3D models to study Chronic Lymphocytic Leukemia

Chronic Lymphocytic Leukemia (CLL) is one of the most widespread blood cancers in the Western countries and affects about 5 people per 100,000 inhabitants every year. Although a significant progress in research has been made in recent years, at the moment there is still no therapy to treat the disease, probably due to the still unclear molecular mechanisms behind it.

This is why Dr. Cristina Scielzo, group leader of Malignant B cell biology and 3D modelling Unit Biology of malignant b-cells and 3D modeling at IRCCS Ospedale San Raffaele, together with her multidisciplinary research group, is working on a new experimental model of CLL, able to reproduce more faithfully in the laboratory what happens in our body.

"A major challenge in recent years has been to finalize effective experimental protocols to study how CLL cells behave in vitro, how they interact with the surrounding microenvironment and how they respond to drugs. The ultimate goal is to identify mechanisms that may soon become therapeutic targets for a disease that is still not treatable," explains Cristina Scielzo.

Underlining the importance of her research, Cristina Scielzo has recently received prestigious funding from the European Hematology Association (EHA) to create a multi-organ system in vitro of CLL that is more complex and closely related to reality.


Why a new experimental model is important

In CLL, cancer cells are not only circulating in the bloodstream but they also proliferate in lymphoid organs such as bone marrow, lymph nodes and spleen. Here they establish fundamental interactions with the surrounding microenvironment, which determine the development, progression and drug resistance of the disease.

"To study the mechanisms that occur in tissues, many experimental models have been used however so far they resulted to be partial or unreliable. In our three-dimensional model of the disease, tumor cells are not forced to a flat surface (in two dimensions) - as typical of laboratory plates - but extend in all dimensions in space, exactly as they do in reality," specifies Dr. Scielzo.

This innovative approach makes it possible to study in depth the interactions occurring between leukemic cells and the microenvironment, and to test new drugs in a much more physiological context than traditional 2D models.

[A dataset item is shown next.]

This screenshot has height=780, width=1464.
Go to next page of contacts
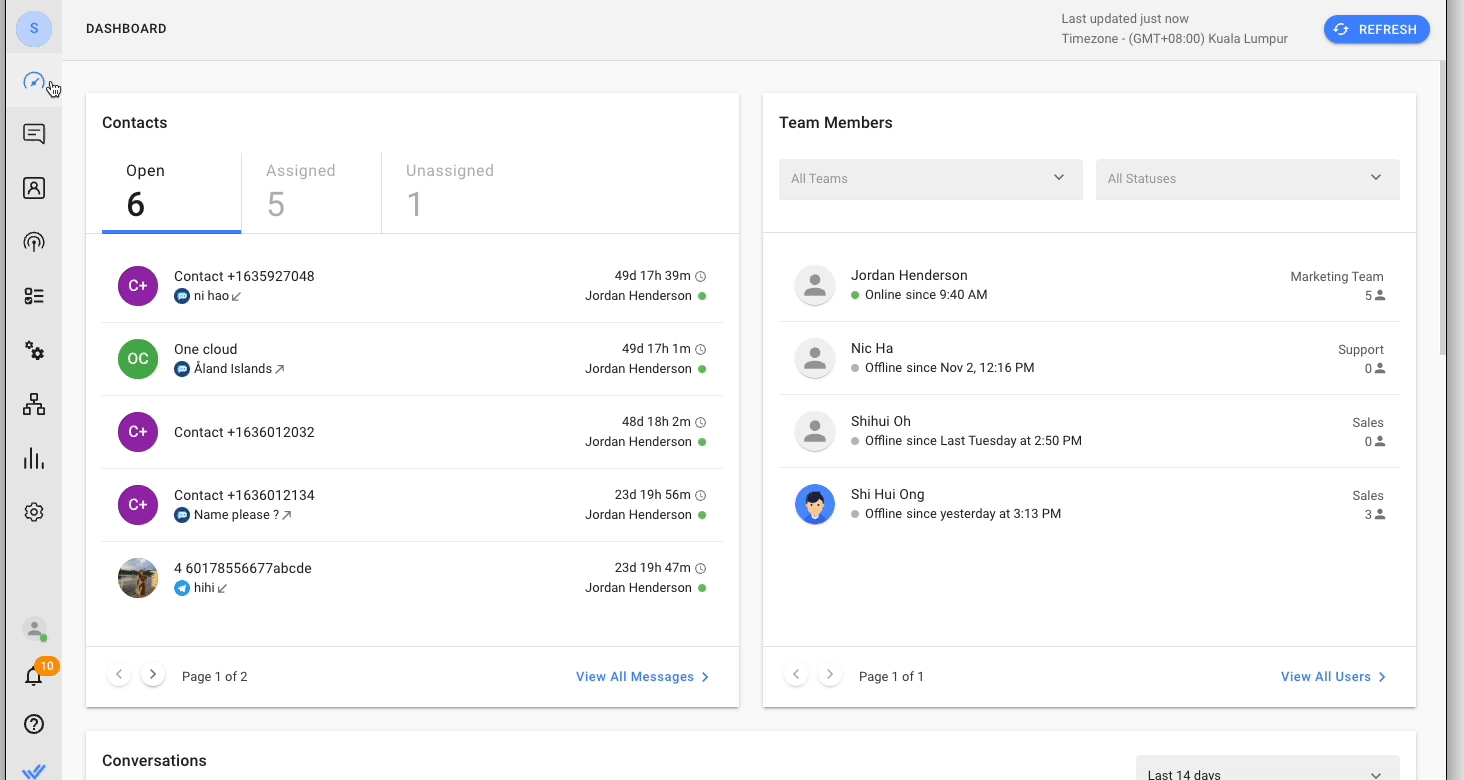(x=152, y=675)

The first results obtained

With this new three-dimensional model of the disease, researchers at San Raffaele were able to mimic the bone marrow by recreating the interactions between leukemic cells and stromal cells, both in the presence and absence of pharmacological agents. It was possible to keep the 3D microenvironment in culture thanks to a special device - a bioreactor working in microgravity - able to provide a suitable environment for cell growth.

"Some of the drugs used in the clinic to treat CLL act not by killing the diseased cells directly, but simply by moving them from the lymphoid tissues, from which they derive support, and forcing them to enter the peripheral bloodstream. Here they lose the direct contact with the tumor microenvironment and die.  Thanks to our experimental model we were able to study the mobilization effect of diseased cells from the tissues, which would have been impossible to evaluate in a traditional 2D culture model," continues Dr.Scielzo.

The results, recently published in the scientific journal Haematologica and obtained thanks to the support of AIRC (the Italian Association for Cancer Research), show that the drug does not act in the same way in all patient cells.

In particular, cells with active HS1 protein - previously identified by the same laboratory with prognostic value and involved in the migratory activity of the cells - are mobilized by the tissues with greater efficiency than those with HS1 in its inactive form. In this second case, in fact, the leukemic cells remain "hidden" in the lymphoid organs, proliferating and making the disease potentially more difficult to treat.


A starting point for future developments

Why aren't some cells mobilized? What is the reason for their resistance? There are still many questions that need to be answered, but thanks to the optimization of the 3D model of CLL, researchers at San Raffaele expect to be able to study soon some of the mechanisms that have not yet been investigated for technological limits.

"We know how drugs act in the bloodstream, but we don't really know what happens in the tissues: there we could find fundamental information to develop future therapeutic targets, not only for CLL but also for other types of leukemia or solid tumors. Moreover, the use of 3D models could represent a resource for personalized medicine advancement: by harvesting cells from patients and culturing them in three-dimensions, we could evaluate the evolving effectiveness of a given drug in the laboratory before using it", concludes Dr. Scielzo.

The new funding obtained by the EHA aims to recreate a multi-organ system in vitro much more complex than the current one, consisting of lymph nodes, bone marrow, peripheral blood and various microenvironment cells - from endothelium to immune system cells. The dynamic growth of the three-dimensional model will be made possible by a new type of bioreactor that will allow cells to move in space and drugs to interact with them.